*Records to process*:

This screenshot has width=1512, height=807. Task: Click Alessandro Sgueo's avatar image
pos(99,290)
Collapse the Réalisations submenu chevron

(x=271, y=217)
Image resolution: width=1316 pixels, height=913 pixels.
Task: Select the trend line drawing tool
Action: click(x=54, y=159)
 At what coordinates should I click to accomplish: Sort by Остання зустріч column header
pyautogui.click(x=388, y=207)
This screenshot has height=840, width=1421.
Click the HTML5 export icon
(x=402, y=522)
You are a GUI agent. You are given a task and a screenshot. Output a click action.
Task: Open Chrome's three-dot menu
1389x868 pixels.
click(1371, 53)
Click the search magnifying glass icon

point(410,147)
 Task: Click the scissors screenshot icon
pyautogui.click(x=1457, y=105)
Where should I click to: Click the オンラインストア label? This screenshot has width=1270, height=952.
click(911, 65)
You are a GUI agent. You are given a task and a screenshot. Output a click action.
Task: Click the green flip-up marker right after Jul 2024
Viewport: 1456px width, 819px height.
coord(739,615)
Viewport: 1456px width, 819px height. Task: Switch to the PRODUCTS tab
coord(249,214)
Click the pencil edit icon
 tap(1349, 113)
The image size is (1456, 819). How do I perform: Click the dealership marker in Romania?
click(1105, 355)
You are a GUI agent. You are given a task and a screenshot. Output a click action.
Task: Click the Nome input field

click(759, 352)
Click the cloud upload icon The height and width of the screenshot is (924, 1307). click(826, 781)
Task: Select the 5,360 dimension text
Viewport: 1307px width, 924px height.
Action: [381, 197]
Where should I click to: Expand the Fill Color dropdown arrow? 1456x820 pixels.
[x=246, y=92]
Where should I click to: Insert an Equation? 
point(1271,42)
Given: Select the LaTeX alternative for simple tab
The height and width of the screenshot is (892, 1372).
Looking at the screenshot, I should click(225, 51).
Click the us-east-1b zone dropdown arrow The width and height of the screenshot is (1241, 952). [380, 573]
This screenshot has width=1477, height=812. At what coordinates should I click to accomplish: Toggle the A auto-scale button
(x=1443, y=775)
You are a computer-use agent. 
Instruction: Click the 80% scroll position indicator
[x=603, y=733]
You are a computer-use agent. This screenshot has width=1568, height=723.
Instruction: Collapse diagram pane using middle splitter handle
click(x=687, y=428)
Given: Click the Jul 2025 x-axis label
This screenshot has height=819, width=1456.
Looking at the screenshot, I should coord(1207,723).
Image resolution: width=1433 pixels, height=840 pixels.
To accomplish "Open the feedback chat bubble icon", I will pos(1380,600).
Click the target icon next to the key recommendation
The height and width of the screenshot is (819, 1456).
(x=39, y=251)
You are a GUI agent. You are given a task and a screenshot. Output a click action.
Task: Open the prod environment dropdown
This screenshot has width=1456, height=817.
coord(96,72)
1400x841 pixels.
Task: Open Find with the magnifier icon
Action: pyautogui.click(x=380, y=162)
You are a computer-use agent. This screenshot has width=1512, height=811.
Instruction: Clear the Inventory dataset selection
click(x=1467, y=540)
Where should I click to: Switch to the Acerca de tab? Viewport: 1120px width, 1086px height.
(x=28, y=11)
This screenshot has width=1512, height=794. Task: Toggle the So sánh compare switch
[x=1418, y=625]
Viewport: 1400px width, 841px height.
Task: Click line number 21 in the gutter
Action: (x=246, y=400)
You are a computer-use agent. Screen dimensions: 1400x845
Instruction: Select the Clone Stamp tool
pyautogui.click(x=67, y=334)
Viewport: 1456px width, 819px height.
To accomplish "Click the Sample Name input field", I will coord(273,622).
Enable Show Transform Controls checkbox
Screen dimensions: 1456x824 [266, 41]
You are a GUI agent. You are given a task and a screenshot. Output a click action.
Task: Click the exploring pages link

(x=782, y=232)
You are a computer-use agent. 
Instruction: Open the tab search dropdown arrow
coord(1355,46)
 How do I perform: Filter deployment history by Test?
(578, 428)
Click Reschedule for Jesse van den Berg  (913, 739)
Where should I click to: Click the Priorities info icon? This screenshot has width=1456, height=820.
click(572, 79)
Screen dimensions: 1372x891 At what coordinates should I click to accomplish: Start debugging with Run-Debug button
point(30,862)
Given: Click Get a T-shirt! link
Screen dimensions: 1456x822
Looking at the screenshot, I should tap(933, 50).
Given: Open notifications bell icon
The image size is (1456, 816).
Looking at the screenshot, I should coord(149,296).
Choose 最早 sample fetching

*Task brief*: Would you repeat all the material exactly as it is shown?

*Task answer*:
This screenshot has width=1512, height=807. Task: Click Alessandro Sgueo's avatar image
pos(99,290)
Collapse the Réalisations submenu chevron

(x=271, y=217)
Image resolution: width=1316 pixels, height=913 pixels.
Task: Select the trend line drawing tool
Action: click(x=54, y=159)
 At what coordinates should I click to accomplish: Sort by Остання зустріч column header
pyautogui.click(x=388, y=207)
This screenshot has height=840, width=1421.
Click the HTML5 export icon
(x=402, y=522)
You are a GUI agent. You are given a task and a screenshot. Output a click action.
Task: Open Chrome's three-dot menu
1389x868 pixels.
click(1371, 53)
Click the search magnifying glass icon

point(410,147)
 Task: Click the scissors screenshot icon
pyautogui.click(x=1457, y=105)
Where should I click to: Click the オンラインストア label? This screenshot has width=1270, height=952.
click(911, 65)
You are a GUI agent. You are given a task and a screenshot. Output a click action.
Task: Click the green flip-up marker right after Jul 2024
Viewport: 1456px width, 819px height.
coord(739,615)
Viewport: 1456px width, 819px height. Task: Switch to the PRODUCTS tab
coord(249,214)
Click the pencil edit icon
 tap(1349, 113)
The image size is (1456, 819). How do I perform: Click the dealership marker in Romania?
click(1105, 355)
You are a GUI agent. You are given a task and a screenshot. Output a click action.
Task: Click the Nome input field

click(759, 352)
Click the cloud upload icon The height and width of the screenshot is (924, 1307). click(826, 781)
Task: Select the 5,360 dimension text
Viewport: 1307px width, 924px height.
Action: [381, 197]
Where should I click to: Expand the Fill Color dropdown arrow? 1456x820 pixels.
[x=246, y=92]
Where should I click to: Insert an Equation? 
point(1271,42)
Given: Select the LaTeX alternative for simple tab
The height and width of the screenshot is (892, 1372).
Looking at the screenshot, I should click(225, 51).
Click the us-east-1b zone dropdown arrow The width and height of the screenshot is (1241, 952). [380, 573]
This screenshot has width=1477, height=812. At what coordinates should I click to accomplish: Toggle the A auto-scale button
(x=1443, y=775)
You are a computer-use agent. 
Instruction: Click the 80% scroll position indicator
[x=603, y=733]
You are a computer-use agent. This screenshot has width=1568, height=723.
Instruction: Collapse diagram pane using middle splitter handle
click(x=687, y=428)
Given: Click the Jul 2025 x-axis label
This screenshot has height=819, width=1456.
Looking at the screenshot, I should coord(1207,723).
Image resolution: width=1433 pixels, height=840 pixels.
To accomplish "Open the feedback chat bubble icon", I will pos(1380,600).
Click the target icon next to the key recommendation
The height and width of the screenshot is (819, 1456).
(x=39, y=251)
You are a GUI agent. You are given a task and a screenshot. Output a click action.
Task: Open the prod environment dropdown
This screenshot has width=1456, height=817.
coord(96,72)
1400x841 pixels.
Task: Open Find with the magnifier icon
Action: pyautogui.click(x=380, y=162)
You are a computer-use agent. This screenshot has width=1512, height=811.
Instruction: Clear the Inventory dataset selection
click(x=1467, y=540)
Where should I click to: Switch to the Acerca de tab? Viewport: 1120px width, 1086px height.
(x=28, y=11)
This screenshot has width=1512, height=794. Task: Toggle the So sánh compare switch
[x=1418, y=625]
Viewport: 1400px width, 841px height.
Task: Click line number 21 in the gutter
Action: (x=246, y=400)
You are a computer-use agent. Screen dimensions: 1400x845
Instruction: Select the Clone Stamp tool
pyautogui.click(x=67, y=334)
Viewport: 1456px width, 819px height.
To accomplish "Click the Sample Name input field", I will coord(273,622).
Enable Show Transform Controls checkbox
Screen dimensions: 1456x824 [266, 41]
You are a GUI agent. You are given a task and a screenshot. Output a click action.
Task: Click the exploring pages link

(x=782, y=232)
You are a computer-use agent. 
Instruction: Open the tab search dropdown arrow
coord(1355,46)
 How do I perform: Filter deployment history by Test?
(578, 428)
Click Reschedule for Jesse van den Berg  (913, 739)
Where should I click to: Click the Priorities info icon? This screenshot has width=1456, height=820.
click(572, 79)
Screen dimensions: 1372x891 At what coordinates should I click to accomplish: Start debugging with Run-Debug button
point(30,862)
Given: Click Get a T-shirt! link
Screen dimensions: 1456x822
Looking at the screenshot, I should tap(933, 50).
Given: Open notifications bell icon
The image size is (1456, 816).
Looking at the screenshot, I should coord(149,296).
Choose 最早 sample fetching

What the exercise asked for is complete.